→ **RECORDS SHOWN**:
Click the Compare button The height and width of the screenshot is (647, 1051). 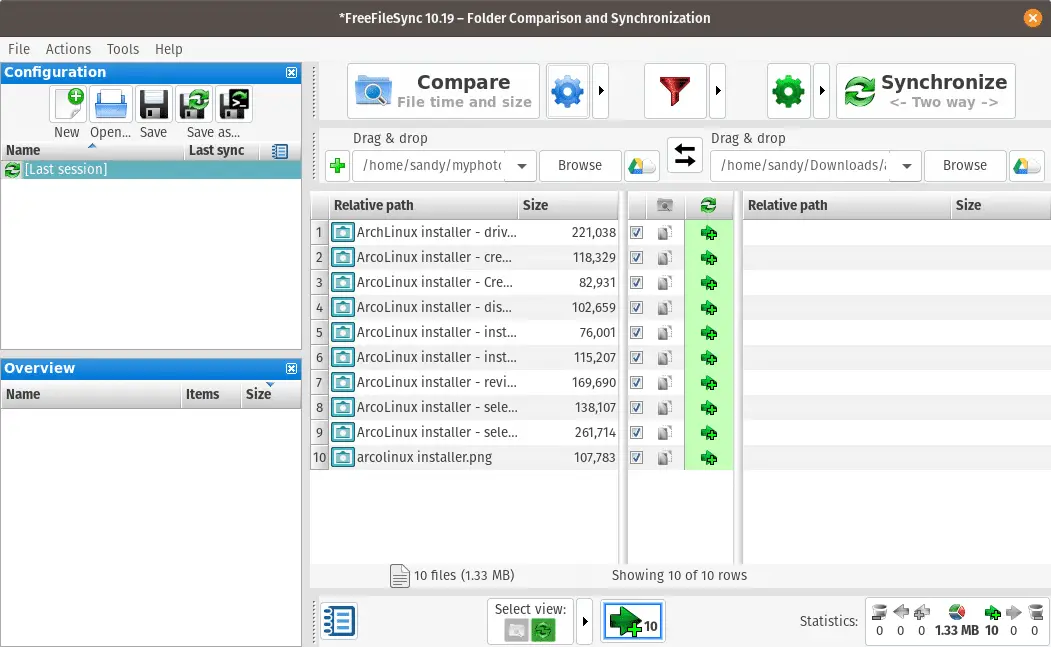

* * *

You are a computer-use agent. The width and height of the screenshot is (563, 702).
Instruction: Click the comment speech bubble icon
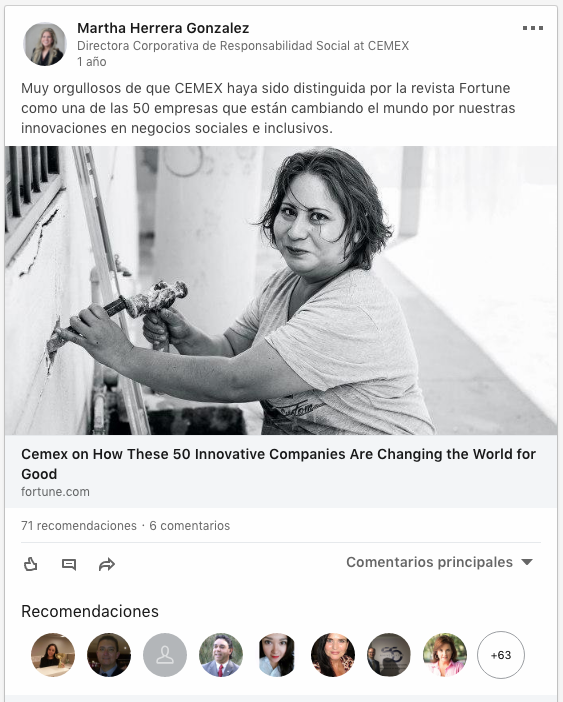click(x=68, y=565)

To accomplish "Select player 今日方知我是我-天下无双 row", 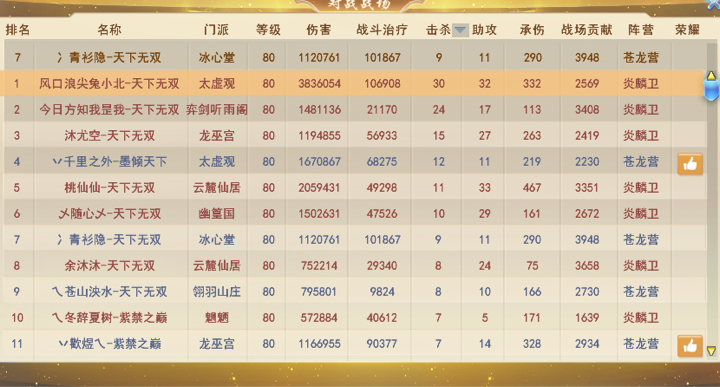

* * *

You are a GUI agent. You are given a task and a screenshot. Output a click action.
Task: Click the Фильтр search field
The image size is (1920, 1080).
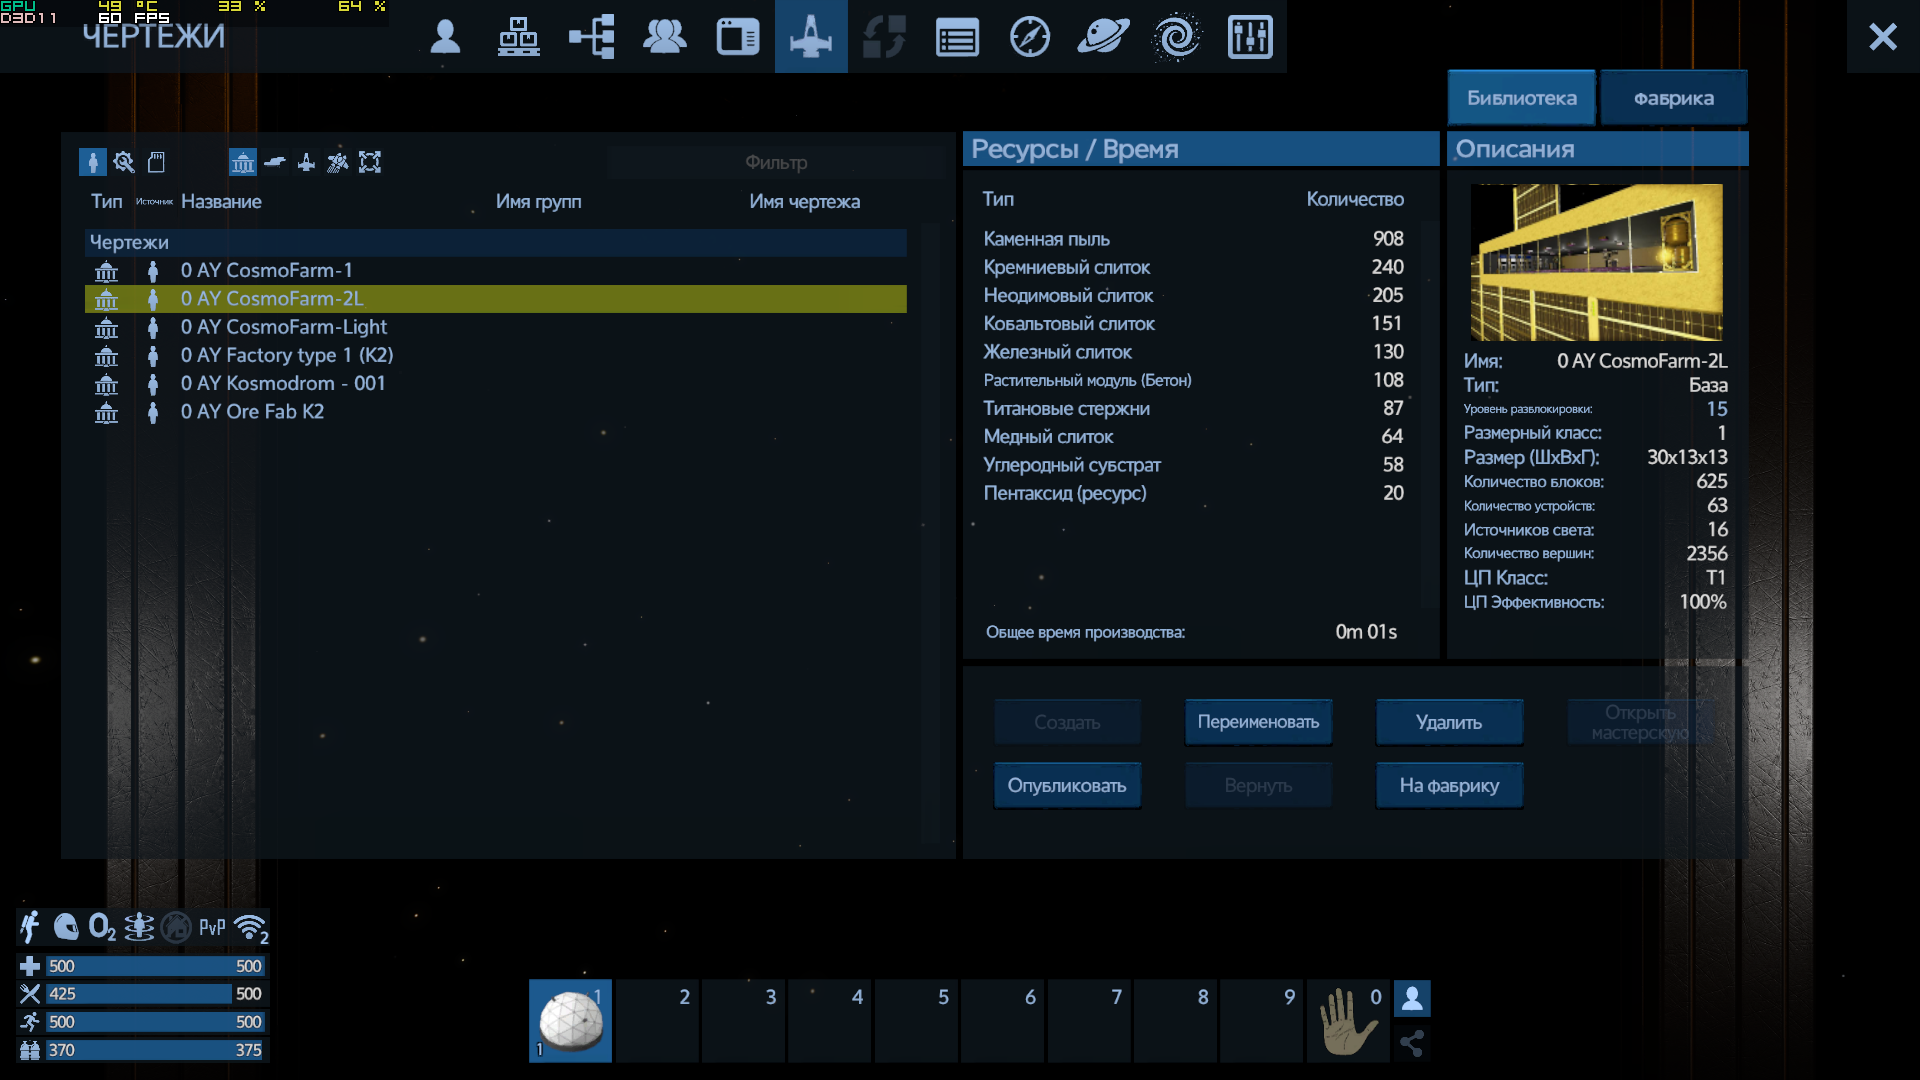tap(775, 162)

→ **REQUIRED WORK**:
Copy out everything from the line containing "You are a GUI" down to the line containing "tap(775, 162)", both of those lines included, keeping the listing's wording unchanged and leaving the pictures out.

→ **TASK SOLUTION**:
You are a GUI agent. You are given a task and a screenshot. Output a click action.
Task: Click the Фильтр search field
The image size is (1920, 1080).
tap(775, 162)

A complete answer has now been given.